* TEXT EXCERPT:
____
A hundred years later, the conventional wisdom is very different. The commonplace understanding about the distinctive British origins and Anglo-American nature of the United States has largely disappeared. One reason is that the old understanding was incompatible with the new realities and ideologies of our own time, particularly multiculturalism and globalization.

First, the United States is now not only a multicultural society (as it was a century ago), but it is also dominated by a multicultural elite, most of which promotes a multicultural ideology. Discussion of the distinctively British origins or Anglo-American nature of the United States now seems to be not only politically incorrect, but practically irrelevant or obsolete. This has been the attitude of most reviewers of Samuel Huntington's new book, Who Are We? The Challenges to America's National Identity, the first portion of which is devoted to making the case for the continuing value and importance of America's "Anglo-Protestant culture." [2] These reviewers have either vehemently denied or utterly ignored this part of Huntington's argument.

Second, the United States and especially its elites now promote a grand project of globalization, but it is a kind of globalization that entails American values. The American elites consequently want to portray American values as global or universal ones. As Michael Mandelbaum has written "peace, democracy, and free markets" are "the ideas that conquered the world." [3] Again, discussion of the distinctively British origins and Anglo-American nature of American values and ideas is not only politically incorrect, but positively disruptive of the U.S. globalization project and its universalist pretense. It is natural, therefore, that Huntington has described these globalist and universalist elites as being "cosmopolitan" rather than patriotic, and that in turn his reviewers-most of them clearly members of a cosmopolitan elite-have vehemently criticized him. [4]

THE BRITISH AND ANGLO-AMERICAN ORIGINS OF U.S. IDENTITY AND FOREIGN POLICY This issue of Orbis undertakes an examination, really an excavation, of the British foundations of the United States and of the U.S. role in the world. As we shall see from our ensemble of five articles on this topic, the ideas and practices of Britain and the British empire produced a distinctive Anglo-American identity in the colonial and revolutionary eras. They also produced distinctive Anglo- American ideas about international relations and about America's special place among the nations. Although formed more than two centuries ago, the Anglo-American identity and ideas continue to shape U.S. foreign policies today, right down to the way that the George W. Bush administration conceived of America's role in the world and the way it went to war in Iraq.

Walter McDougall shows that specific features of the eighteenth-century British empire-particularly its encouragement of expansive activity by entrepreneurial individuals-were reproduced within the American colonies. When, in the late 1760s, the imperial authorities in London abruptly changed course and put restrictions on the expansive and entrepreneurial projects of the colonists, Americans at first resisted and then, with the War of Independence, sought to continue their British-like imperial activities by separating themselves from the old British empire and establishing a new American empire of their own.
____
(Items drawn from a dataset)
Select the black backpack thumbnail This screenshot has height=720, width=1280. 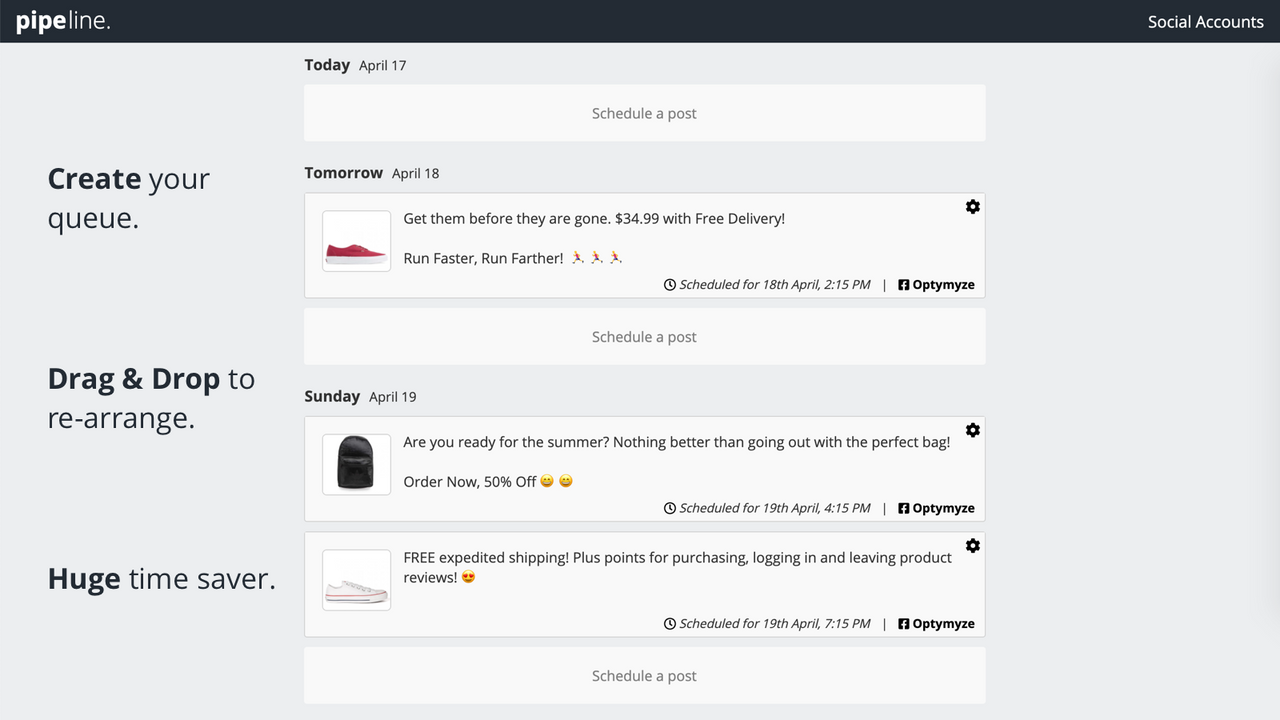(357, 464)
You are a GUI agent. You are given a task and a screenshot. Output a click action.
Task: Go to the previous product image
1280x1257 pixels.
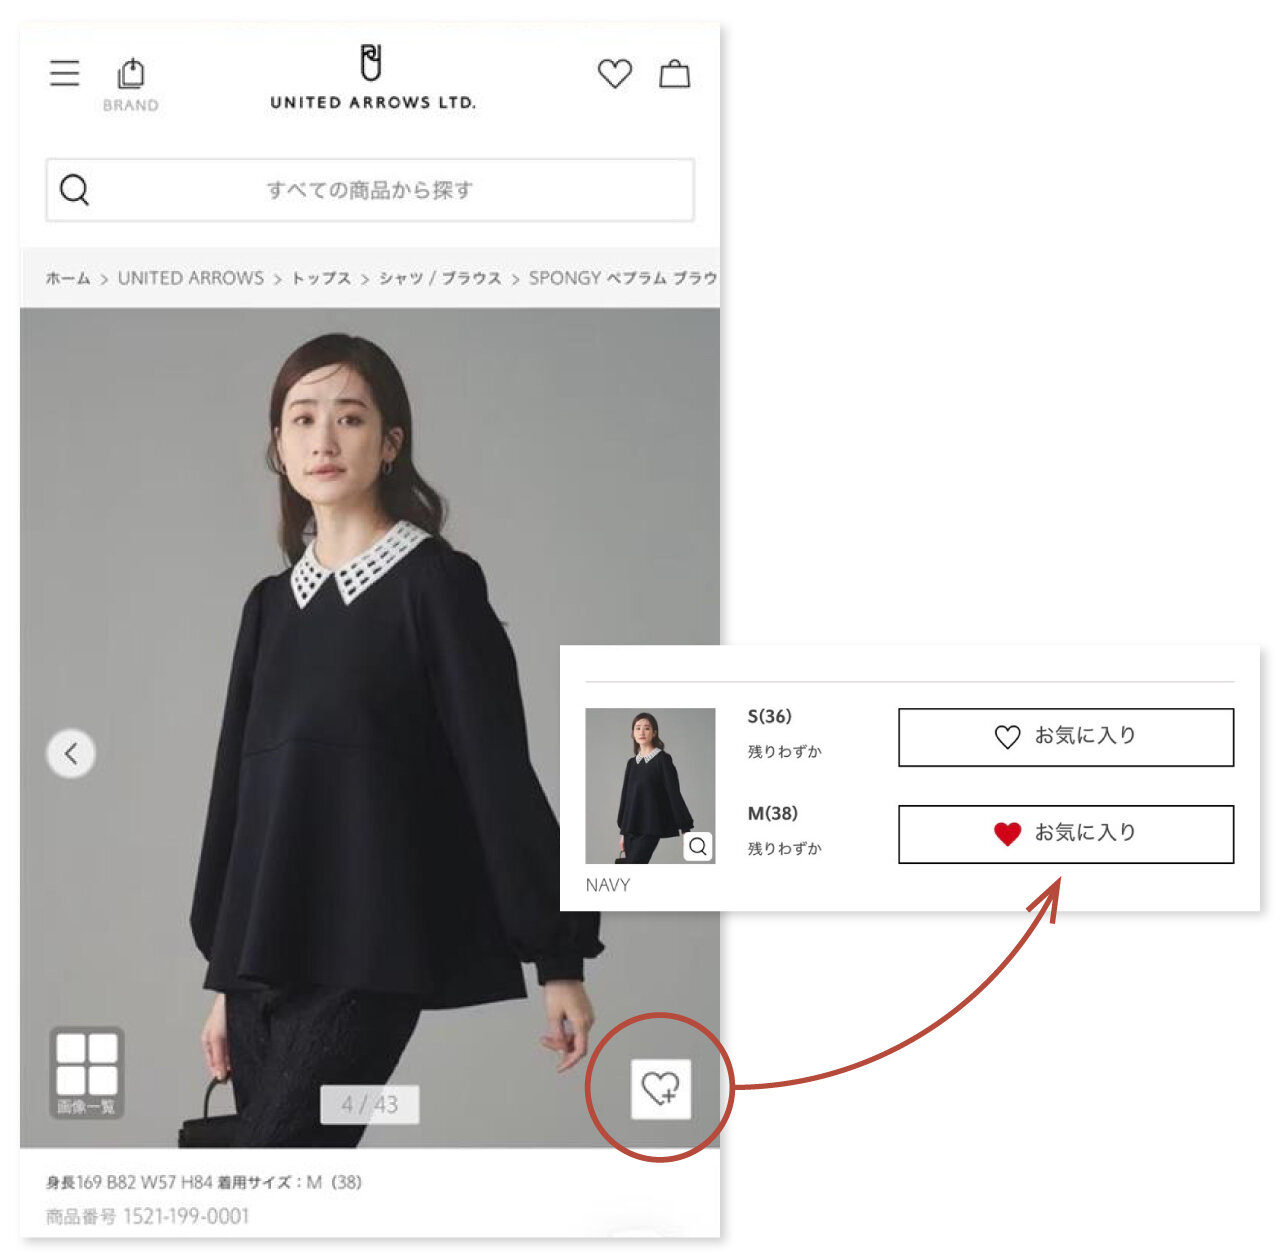click(71, 753)
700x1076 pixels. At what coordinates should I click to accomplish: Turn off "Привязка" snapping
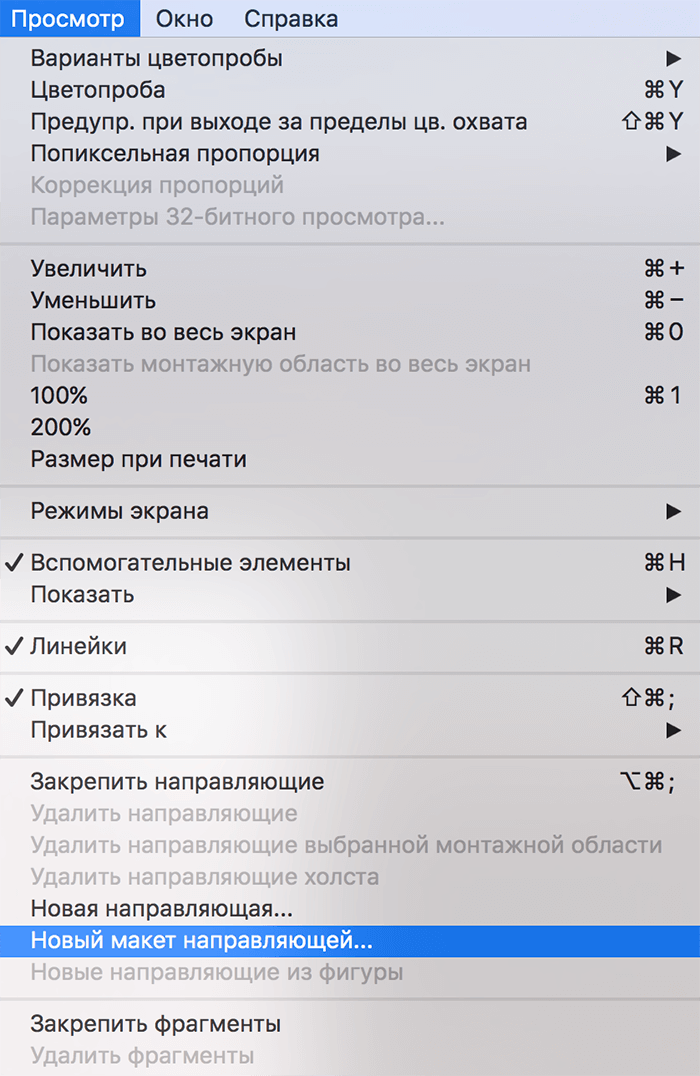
____
* EXERCISE REQUIREMENTS:
(1) Answer these questions from the excerpt on the British origins of U.S. identity:
(a) What is the title of Samuel Huntington's new book?
(b) According to the quotation from Michael Mandelbaum, which ideas "conquered the world"?
(c) When did the imperial authorities in London abruptly change course toward the colonists?
(2) Reproduce verbatim the rows from the line containing "You are a GUI" through the end of the rows, inclusive, omitting the pictures.
These rows bear no relation to the excerpt.

* RESULTS FOR EACH TASK:
(1)
(a) Who Are We? The Challenges to America's National Identity
(b) Peace, democracy, and free markets
(c) In the late 1760s

(2)
You are a GUI agent. You are given a task and a screenshot. Output a click action.
Task: Go to the previous product image
1280x1257 pixels.
click(71, 753)
700x1076 pixels. At what coordinates should I click to accomplish: Turn off "Привязка" snapping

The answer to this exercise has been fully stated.